Assignment: Whenever a line below includes the word "user", copy that line.

Collected data:
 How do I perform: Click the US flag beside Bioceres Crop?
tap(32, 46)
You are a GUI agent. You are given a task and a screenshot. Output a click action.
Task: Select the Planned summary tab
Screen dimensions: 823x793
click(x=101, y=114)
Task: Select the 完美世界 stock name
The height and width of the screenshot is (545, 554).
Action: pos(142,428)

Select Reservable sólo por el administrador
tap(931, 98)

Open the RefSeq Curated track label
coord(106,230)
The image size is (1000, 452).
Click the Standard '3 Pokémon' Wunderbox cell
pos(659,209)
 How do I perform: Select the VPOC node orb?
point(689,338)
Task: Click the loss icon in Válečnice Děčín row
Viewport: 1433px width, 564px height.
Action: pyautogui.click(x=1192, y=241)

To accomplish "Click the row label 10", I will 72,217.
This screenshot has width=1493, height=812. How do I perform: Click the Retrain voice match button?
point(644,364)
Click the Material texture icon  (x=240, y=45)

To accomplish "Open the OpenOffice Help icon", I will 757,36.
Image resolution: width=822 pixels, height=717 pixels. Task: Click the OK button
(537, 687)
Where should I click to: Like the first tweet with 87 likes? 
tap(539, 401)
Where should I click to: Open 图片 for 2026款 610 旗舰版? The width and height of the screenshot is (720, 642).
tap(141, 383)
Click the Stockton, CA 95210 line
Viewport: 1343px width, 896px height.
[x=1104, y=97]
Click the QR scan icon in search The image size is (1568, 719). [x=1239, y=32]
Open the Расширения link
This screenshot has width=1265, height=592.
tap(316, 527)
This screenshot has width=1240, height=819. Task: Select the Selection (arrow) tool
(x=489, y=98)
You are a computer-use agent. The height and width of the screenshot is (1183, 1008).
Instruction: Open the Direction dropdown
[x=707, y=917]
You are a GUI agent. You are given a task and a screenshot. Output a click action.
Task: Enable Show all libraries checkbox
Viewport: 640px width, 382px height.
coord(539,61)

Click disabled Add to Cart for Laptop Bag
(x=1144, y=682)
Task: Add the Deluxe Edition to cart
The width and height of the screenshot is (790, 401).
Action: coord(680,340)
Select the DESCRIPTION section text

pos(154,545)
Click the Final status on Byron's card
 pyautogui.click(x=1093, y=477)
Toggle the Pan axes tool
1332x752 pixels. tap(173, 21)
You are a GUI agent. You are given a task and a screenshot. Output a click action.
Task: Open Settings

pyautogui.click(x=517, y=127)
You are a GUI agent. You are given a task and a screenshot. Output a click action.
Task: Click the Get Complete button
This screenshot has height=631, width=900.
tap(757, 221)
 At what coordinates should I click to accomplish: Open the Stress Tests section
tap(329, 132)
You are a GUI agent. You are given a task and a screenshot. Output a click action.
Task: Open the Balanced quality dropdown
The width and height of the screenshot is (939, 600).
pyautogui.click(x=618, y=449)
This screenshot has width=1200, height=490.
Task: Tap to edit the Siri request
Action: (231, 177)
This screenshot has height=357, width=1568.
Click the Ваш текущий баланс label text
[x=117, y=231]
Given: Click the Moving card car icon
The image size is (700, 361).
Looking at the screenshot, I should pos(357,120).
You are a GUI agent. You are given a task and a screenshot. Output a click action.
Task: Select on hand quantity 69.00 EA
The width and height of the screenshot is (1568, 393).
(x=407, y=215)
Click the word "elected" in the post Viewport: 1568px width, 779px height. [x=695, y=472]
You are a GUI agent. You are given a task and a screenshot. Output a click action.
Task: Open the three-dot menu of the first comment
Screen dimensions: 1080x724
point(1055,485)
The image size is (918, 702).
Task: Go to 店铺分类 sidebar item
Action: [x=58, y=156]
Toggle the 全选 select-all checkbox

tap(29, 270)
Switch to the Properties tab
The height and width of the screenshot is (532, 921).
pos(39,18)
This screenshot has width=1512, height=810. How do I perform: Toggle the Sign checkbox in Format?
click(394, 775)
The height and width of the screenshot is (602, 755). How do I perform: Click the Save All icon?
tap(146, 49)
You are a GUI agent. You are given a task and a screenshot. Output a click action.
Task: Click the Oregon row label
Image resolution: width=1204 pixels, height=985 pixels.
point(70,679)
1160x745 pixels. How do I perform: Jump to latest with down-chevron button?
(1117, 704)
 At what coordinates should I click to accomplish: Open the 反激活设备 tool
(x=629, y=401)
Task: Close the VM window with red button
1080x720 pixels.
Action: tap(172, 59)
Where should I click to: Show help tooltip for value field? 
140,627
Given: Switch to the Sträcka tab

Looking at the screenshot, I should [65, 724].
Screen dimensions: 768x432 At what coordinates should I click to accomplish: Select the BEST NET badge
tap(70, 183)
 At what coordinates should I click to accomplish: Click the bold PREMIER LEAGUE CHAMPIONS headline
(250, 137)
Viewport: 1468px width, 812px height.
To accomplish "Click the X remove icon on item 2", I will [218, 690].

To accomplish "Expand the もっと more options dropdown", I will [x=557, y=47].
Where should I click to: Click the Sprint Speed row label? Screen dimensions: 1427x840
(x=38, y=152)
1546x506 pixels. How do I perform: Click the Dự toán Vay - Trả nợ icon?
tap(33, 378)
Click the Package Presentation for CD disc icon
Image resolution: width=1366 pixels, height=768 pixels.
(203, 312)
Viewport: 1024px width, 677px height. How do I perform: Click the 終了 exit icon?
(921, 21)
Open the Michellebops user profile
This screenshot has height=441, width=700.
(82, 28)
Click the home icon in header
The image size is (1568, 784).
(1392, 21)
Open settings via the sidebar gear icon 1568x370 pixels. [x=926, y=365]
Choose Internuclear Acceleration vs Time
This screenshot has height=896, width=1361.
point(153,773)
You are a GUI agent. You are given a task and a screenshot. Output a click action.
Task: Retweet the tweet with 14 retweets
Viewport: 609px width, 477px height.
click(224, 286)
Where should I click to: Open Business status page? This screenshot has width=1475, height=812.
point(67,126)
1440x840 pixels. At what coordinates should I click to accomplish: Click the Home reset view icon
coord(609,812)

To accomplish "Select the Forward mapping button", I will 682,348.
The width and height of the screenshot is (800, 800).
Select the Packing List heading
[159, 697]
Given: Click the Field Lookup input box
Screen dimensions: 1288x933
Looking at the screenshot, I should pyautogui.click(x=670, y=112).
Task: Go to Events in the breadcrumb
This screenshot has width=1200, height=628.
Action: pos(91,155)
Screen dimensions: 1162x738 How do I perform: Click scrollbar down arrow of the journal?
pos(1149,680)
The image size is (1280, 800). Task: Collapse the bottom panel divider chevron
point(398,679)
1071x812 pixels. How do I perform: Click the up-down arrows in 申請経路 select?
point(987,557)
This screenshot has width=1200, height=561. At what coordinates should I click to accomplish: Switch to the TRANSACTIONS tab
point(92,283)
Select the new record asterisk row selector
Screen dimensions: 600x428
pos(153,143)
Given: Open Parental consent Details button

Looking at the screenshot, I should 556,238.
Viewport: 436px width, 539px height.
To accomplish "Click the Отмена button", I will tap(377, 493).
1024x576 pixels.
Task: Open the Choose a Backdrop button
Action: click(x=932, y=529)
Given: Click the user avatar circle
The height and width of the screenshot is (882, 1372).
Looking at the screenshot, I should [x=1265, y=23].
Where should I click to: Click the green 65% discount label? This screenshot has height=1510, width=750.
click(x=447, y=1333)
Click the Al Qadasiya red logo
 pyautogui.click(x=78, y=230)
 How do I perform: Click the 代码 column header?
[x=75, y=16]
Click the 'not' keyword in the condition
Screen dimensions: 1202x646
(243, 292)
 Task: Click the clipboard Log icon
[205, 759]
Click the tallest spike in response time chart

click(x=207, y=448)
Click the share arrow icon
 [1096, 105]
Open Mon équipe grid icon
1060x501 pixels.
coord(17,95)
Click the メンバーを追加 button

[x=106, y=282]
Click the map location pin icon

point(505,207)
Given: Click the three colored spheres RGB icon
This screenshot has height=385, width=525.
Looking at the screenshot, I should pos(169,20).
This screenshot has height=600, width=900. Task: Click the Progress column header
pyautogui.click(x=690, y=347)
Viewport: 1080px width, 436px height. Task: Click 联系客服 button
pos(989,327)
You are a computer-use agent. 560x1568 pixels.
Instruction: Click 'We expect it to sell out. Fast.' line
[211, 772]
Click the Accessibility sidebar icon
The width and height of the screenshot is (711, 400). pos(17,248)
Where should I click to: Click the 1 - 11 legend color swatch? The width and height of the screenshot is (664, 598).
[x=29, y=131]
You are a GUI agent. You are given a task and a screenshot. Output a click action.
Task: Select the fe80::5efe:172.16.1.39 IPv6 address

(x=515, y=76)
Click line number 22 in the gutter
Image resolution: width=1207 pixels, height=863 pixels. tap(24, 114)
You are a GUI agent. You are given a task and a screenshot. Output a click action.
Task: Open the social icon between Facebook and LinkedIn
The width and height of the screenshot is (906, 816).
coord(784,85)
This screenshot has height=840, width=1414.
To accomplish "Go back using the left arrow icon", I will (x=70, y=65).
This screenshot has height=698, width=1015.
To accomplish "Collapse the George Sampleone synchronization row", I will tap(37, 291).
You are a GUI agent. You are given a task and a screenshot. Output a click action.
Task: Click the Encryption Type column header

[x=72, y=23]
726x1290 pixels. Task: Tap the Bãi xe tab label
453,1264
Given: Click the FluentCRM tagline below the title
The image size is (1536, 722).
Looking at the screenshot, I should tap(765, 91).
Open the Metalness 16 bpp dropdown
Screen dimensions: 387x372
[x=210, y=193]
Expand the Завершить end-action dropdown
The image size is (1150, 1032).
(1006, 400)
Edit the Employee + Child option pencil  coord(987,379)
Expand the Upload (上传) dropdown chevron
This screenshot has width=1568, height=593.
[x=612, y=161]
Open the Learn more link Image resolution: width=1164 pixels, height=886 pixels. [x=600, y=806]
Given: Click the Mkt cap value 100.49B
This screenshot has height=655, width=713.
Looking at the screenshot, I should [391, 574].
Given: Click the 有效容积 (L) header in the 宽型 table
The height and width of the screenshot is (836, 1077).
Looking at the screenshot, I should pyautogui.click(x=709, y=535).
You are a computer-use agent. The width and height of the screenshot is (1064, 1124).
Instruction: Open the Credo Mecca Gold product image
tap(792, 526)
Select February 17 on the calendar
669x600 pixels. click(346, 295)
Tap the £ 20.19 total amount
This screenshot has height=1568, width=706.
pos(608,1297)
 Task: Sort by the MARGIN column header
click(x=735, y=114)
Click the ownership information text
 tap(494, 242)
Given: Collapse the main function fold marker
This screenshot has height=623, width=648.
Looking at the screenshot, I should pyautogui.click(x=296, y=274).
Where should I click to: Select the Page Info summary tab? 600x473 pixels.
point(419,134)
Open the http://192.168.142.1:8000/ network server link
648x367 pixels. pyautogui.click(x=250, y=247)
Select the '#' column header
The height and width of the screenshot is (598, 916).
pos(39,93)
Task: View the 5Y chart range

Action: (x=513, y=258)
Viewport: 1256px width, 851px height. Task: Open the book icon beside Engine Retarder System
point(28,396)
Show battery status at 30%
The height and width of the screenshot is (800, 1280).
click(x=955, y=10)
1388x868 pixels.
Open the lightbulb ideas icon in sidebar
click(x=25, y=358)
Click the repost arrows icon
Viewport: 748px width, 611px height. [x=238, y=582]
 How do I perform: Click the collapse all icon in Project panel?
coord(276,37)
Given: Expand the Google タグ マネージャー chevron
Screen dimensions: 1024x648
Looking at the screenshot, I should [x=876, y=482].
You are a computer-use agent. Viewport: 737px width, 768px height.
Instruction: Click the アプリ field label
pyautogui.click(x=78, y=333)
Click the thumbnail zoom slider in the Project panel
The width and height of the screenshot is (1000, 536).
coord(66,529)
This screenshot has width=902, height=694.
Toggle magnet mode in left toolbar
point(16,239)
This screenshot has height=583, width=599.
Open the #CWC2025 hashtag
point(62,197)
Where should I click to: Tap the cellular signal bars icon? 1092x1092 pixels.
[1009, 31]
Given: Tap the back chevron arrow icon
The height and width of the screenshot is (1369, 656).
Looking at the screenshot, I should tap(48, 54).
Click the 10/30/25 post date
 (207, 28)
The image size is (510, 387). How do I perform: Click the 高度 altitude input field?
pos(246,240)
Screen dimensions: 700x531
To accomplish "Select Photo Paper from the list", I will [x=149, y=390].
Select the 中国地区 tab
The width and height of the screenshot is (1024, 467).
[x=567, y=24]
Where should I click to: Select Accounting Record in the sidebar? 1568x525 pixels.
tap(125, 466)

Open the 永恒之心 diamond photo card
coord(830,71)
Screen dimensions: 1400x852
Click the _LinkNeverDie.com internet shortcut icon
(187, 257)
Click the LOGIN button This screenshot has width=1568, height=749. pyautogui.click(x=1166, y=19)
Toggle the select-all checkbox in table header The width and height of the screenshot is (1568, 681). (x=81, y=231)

Solution to the exercise:
Open the Michellebops user profile
Given: Click the user avatar circle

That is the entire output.